DIRECTIONS FOR THIS TASK → Please work out how many lines in the records below include the word "chart", and reply with that number only.
====
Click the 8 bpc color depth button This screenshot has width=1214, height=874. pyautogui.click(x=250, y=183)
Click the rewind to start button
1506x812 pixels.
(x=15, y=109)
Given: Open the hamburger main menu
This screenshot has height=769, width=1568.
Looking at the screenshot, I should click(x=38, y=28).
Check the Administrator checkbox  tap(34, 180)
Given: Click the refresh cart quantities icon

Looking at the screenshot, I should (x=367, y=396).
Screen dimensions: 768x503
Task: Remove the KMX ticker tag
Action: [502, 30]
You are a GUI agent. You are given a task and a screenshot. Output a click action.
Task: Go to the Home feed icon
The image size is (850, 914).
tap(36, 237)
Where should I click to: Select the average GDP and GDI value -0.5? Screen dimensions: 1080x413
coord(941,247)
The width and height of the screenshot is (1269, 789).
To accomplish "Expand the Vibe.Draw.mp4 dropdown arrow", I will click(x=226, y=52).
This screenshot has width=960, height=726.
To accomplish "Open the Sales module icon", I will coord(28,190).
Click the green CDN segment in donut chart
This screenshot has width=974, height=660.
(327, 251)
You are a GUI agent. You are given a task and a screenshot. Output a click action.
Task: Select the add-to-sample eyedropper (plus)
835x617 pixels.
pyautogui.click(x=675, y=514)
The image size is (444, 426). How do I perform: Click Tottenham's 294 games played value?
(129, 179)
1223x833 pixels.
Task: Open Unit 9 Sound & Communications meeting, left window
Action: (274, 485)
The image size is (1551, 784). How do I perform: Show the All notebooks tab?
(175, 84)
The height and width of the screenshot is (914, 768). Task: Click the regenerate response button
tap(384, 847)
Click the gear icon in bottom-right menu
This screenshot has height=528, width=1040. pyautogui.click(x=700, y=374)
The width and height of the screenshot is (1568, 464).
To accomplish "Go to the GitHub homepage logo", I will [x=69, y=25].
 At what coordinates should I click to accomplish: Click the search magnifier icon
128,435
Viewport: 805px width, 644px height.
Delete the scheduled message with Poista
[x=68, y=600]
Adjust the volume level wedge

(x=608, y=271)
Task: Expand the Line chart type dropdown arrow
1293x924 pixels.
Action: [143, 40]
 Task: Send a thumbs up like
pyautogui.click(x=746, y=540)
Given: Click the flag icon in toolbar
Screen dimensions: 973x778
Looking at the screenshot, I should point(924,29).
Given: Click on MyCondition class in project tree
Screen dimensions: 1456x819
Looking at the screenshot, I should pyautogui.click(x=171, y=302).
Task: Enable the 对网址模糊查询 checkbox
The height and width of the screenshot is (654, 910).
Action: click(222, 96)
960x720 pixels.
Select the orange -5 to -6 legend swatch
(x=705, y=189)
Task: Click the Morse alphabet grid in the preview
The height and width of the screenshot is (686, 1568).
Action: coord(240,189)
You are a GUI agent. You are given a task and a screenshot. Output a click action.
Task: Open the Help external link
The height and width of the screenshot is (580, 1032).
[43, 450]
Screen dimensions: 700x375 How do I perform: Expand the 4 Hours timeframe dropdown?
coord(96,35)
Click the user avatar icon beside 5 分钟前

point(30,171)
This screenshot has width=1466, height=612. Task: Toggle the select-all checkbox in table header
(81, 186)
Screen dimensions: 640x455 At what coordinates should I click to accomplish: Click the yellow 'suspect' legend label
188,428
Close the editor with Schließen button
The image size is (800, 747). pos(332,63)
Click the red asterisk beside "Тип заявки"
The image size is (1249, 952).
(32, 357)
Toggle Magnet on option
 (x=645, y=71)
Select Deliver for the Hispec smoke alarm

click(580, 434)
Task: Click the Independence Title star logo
====
OUTPUT OF THE EXERCISE → 2